Желание и ревность Деяниры приводят ее к самоубийству, мужественному и эротизированному, и к гибели ее ветреного супруга. Из-за трагической ошибки заклинание, призванное внушить любовь и вернуть эротическое влечение, уничтожает объект желания.
Когда же
Огонь священной жертвы разгорелся
В борьбе и с кровью и с древесным соком, —
Пот выступил на теле у него,
И по суставам плащ к нему прильнул
Везде вплотную, точно столяром
Прилаженный. Вдруг бешеная боль
Встрясла его, проникши в мозг костей,
И стала грызть кругом себя отрава,
Как яд грызет гадюки ненавистной[299].
Ядовитая туника заключает Геракла в свои жгучие объятия так же, как он заключает в свои покоренную Иолу. Словно царевна-невеста Ясона, Геракл пожираем как собственной чрезмерной страстью, так и ревностью Деяниры и ее сексуальным желанием, ради удовлетворения которого она решается использовать любовное зелье. Его мучительные страдания и безумие (nosountos) проистекают из его прежней страсти (nosos), вызванной эросом. Кроме того, происхождение «любовного зелья» – смесь крови умирающего кентавра и яда – усиливает трагическую связь между чрезмерным сексуальным желанием и магией в пьесе. Геракл сам сделал эту отраву: он обмакнул стрелы в яд гидры, а затем с их помощью убил кентавра, домогавшегося его жены[300].
Эти описания мести с помощью магии укрепляют веру в разрушительную силу женской ревности, вызванной неконтролируемой сексуальностью.
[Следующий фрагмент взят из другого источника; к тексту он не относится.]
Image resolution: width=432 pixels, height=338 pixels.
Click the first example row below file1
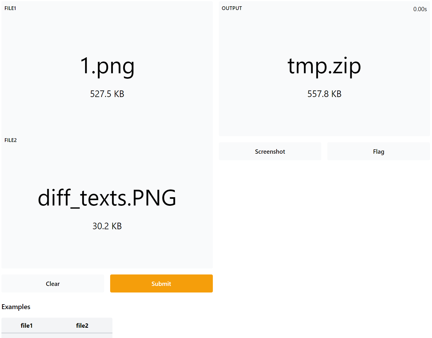26,336
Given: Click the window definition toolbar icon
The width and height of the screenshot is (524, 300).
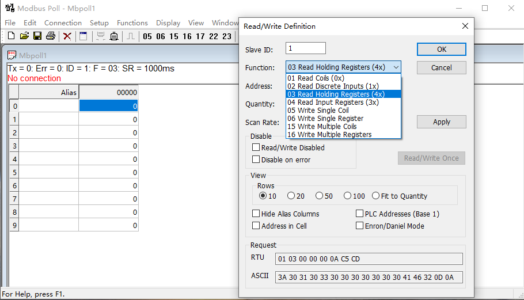Looking at the screenshot, I should point(83,36).
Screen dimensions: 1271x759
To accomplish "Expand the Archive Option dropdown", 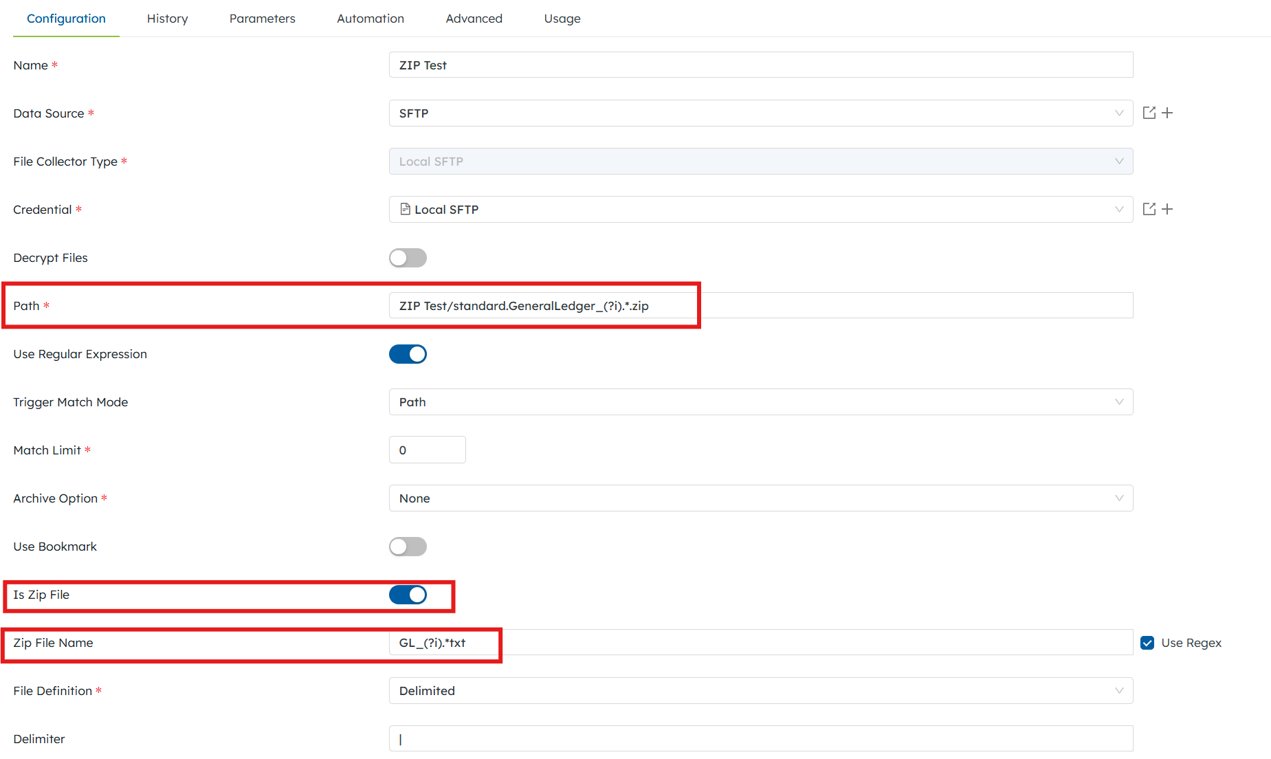I will point(760,498).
Эта скрытая опасность, реализованная с помощью волшебных ядов, угрожает обществу, переворачивая гендерные отношения: женщины ведут себя по-мужски решительно, а мужчины проявляют женственность или трусость. Примечательно, что в «Агамемноне» Эсхила Клитемнестра убивает своего мужа, Агамемнона, когда он возвращается из Трои с наложницей, не магией, а мечом. Она убивает его острым клинком – так же как как он зарубил их девственную дочь Ифигению, чтобы добиться славы в Трое[301]. Но это различие усиливает связь между магией и эросом в греческой трагедии, которую я хочу установить. Именно месть, а не ревность побуждает Клитемнестру и ее любовника убить Агамемнона (хотя она также убивает и любовницу своего мужа, Кассандру)[302]. Более того, не муж бросает жену ради наложницы, скорее наоборот: она покидает его ради любовника. Поэтому случай Клитемнестры отклоняется от рассмотренной выше модели, в которой ревнивые женщины прибегают к магии, чтобы вернуть любовь неверного мужчины или отомстить ему. Это, как правило, завершается смертью и всегда связано с подрывом мужской прерогативы и социального доминирования.
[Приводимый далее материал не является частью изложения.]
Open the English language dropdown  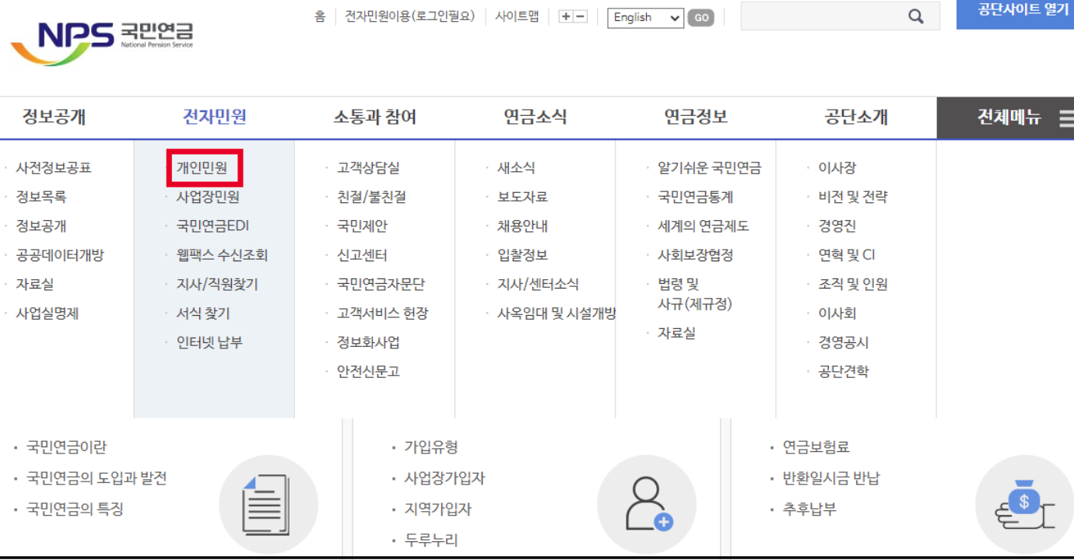click(x=645, y=17)
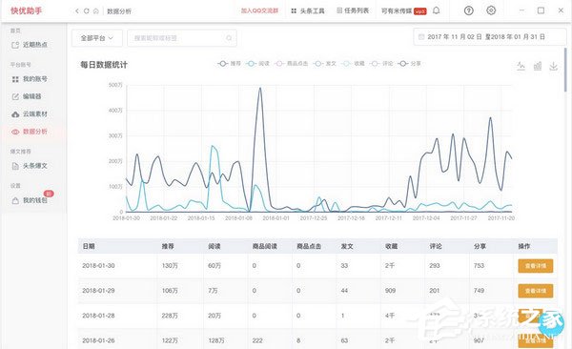The width and height of the screenshot is (572, 349).
Task: Click the 加入QQ交流群 link
Action: 259,10
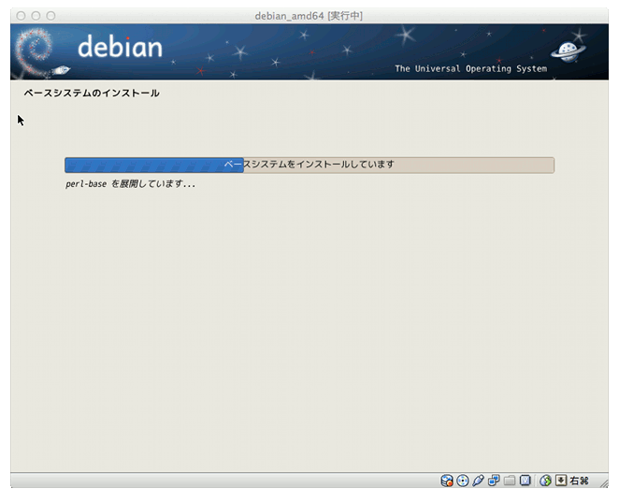The image size is (619, 503).
Task: Open the shared folders indicator icon
Action: (x=510, y=481)
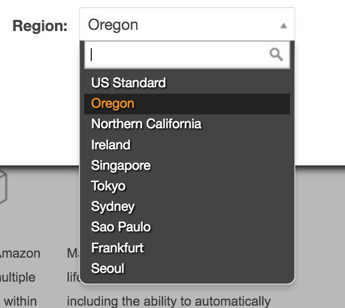Click the partially visible 'multiple' text

pyautogui.click(x=18, y=277)
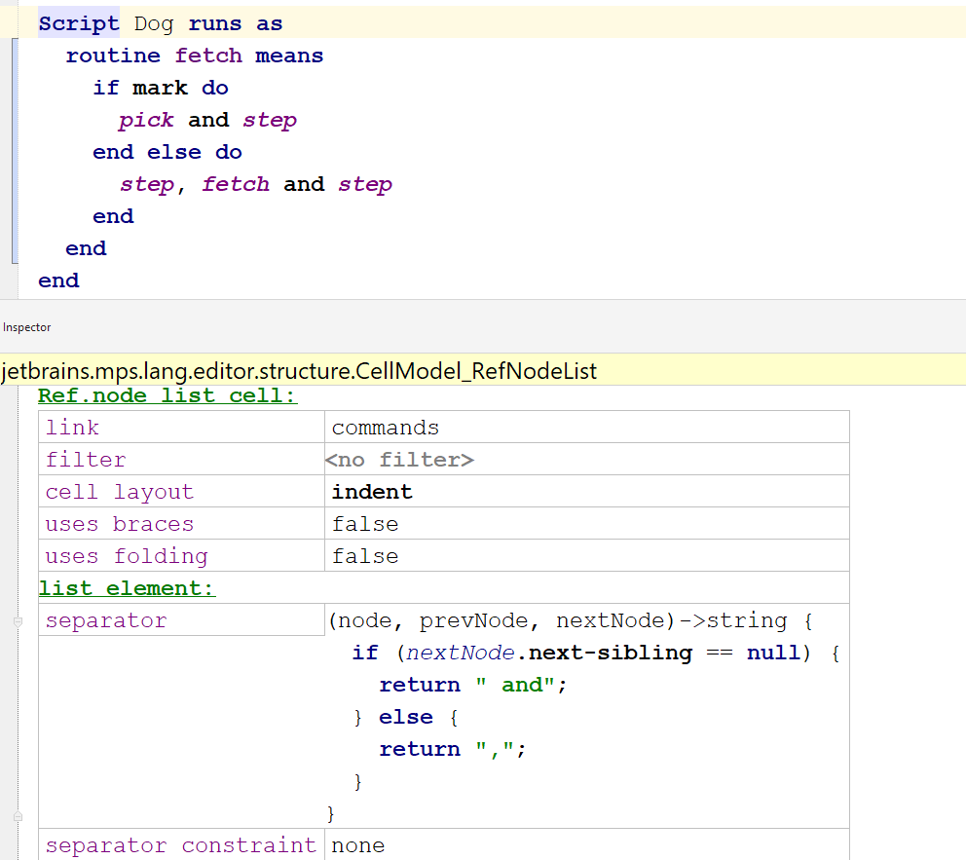
Task: Select the 'pick' command in if-branch
Action: coord(146,120)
Как и в «Вакханках», магический дискурс появляется здесь, чтобы подчеркнуть опасность, исходящую от другого, то есть от женщин, нарушивших гендерный договор. Холл и другие утверждают, что трагедия представляла собой форум для афинян, где они могли обдумать и оценить социальные и политические структуры, проецируя современные вопросы и проблемы на мифологически дистанцированную драму[303]. Эта дистанция позволяла трагикам и их зрителям размышлять, критиковать и подтверждать афинские ценности. Именно к тому, как магический дискурс участвовал в саморефлексии и формулировании демократических идеалов, я намереваюсь перейти далее.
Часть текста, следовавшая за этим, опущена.